Three years ago I experienced frustration with American Airlines travel vouchers. Earlier this year I got another one when I had to cancel a ticket and received a refund as a result. However, American Airlines does not post the refund back to my credit card like any other vendor or retailer of goods or services. American Airlines also does not implement a user-friendly online credit like Southwest, where I can use the credit to pay for my next ticket. No, American Airlines issues a travel voucher – see below:
Note that the voucher is for $140.40, and it’s good for a year after the date of issue of 15FEB11. American Airlines had to print this thing in a little ticket booklet and mail it to me.
I had forgotten about this in my drawer. When I came across it, I decided that I would use it the next time I bought a ticket.
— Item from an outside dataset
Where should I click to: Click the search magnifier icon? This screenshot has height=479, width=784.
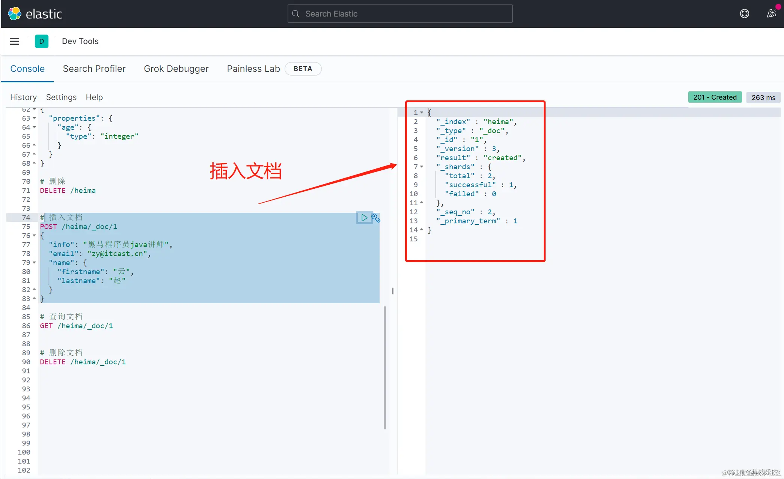click(x=296, y=14)
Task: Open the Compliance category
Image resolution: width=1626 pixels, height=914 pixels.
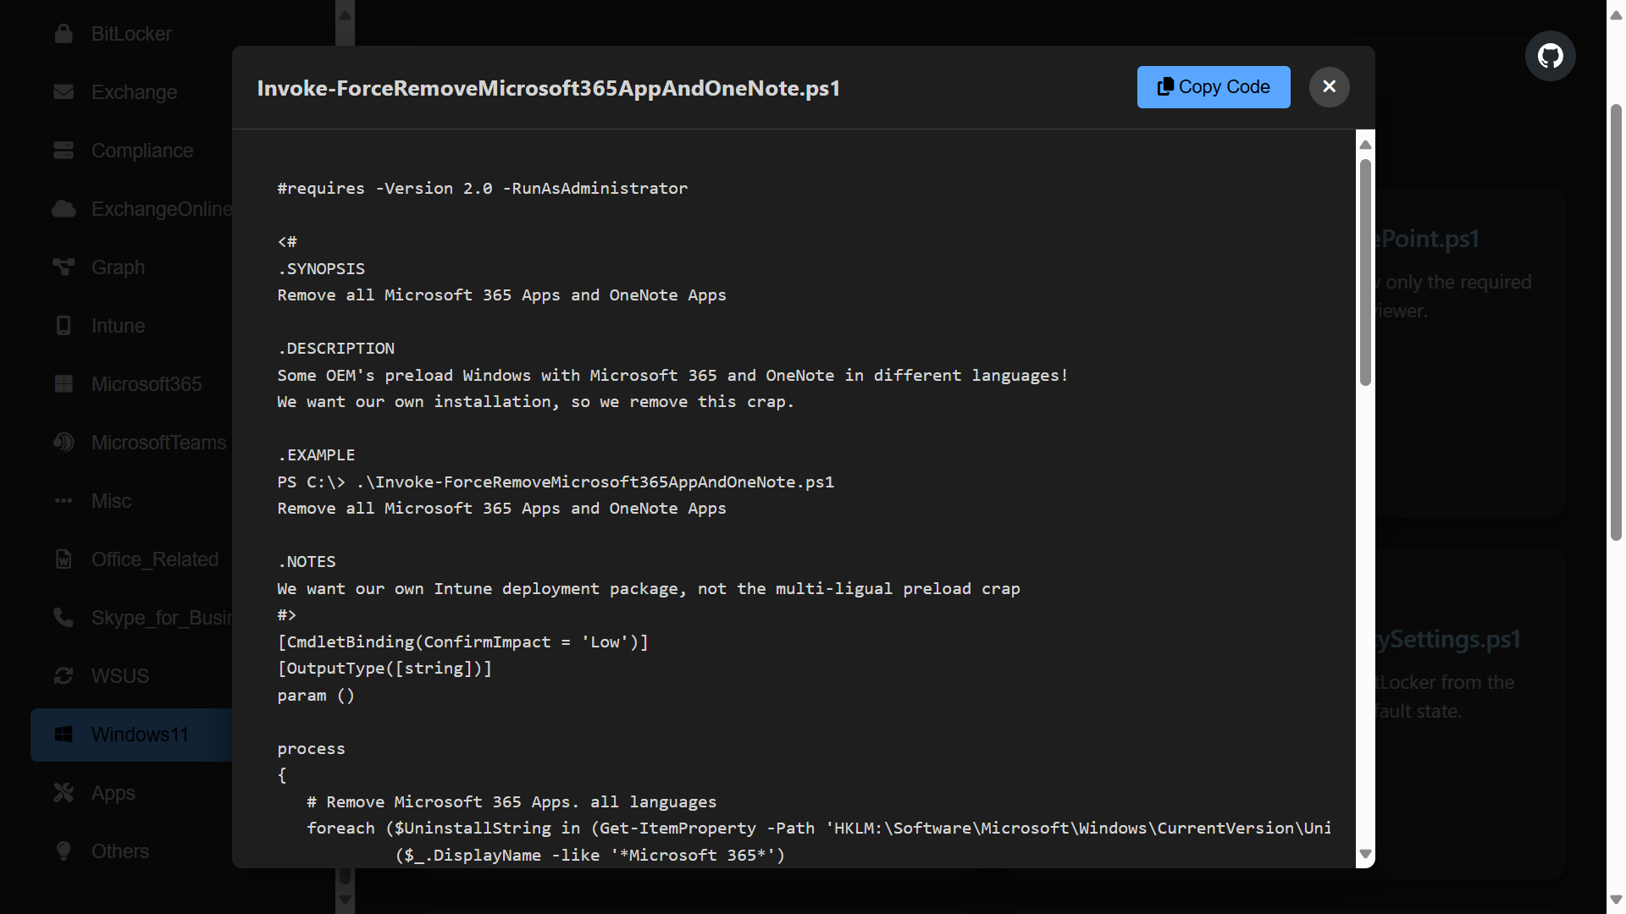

Today I booked a flight, put it on hold, and wanted to use the voucher as part of the payment. Normally I pay online. But with vouchers, the American Airlines system is clunky enough that they can’t handle this online and I had to call.
The agent asked for my reservation confirmation number and figured out that I was flying on November 1st. She informed me that the system needed 12 days for me to mail the voucher back to American Airlines to be received and posted to my ticket. Since my flight was sooner than 12 days from now, there was not enough time.
She said that next time I booked a ticket 21 days out I should use the voucher. I responded that I never booked tickets 21 days out, that I was a business traveler, and all my trips were usually short notice, never more than two weeks in the future.
At first she didn’t have a good answer. Then she said that I could take the voucher to an airport and use it for payment. I reminded her that the voucher was for only $140. I was not about to spend several hours of my workday to drive to the airport, park, go to a counter, just to pay for part of a ticket with a piece of paper that they should never have mailed to me in the first place anyway – all for $140.
American Airlines obviously has no incentive to fix this problem. The barriers to using travel vouchers are so impossibly high, people probably just trash them routinely, and American Airlines posts a profit. Show me a business traveler who can book 21 days in advance, then pay by a clunky system of first calling, then mailing a voucher to some office, over 12 days before the flight.
To put this into perspective: I am not just some occasional traveler. I am an American Airlines Platinum member. I travel around 100,000 miles a year. I have almost 2 million lifetime miles with American Airlines. Yet, the loyalty desk can’t figure out a better way to give me a refund when I, very occasionally, have to cancel a flight.
American Airlines – Are You Listening?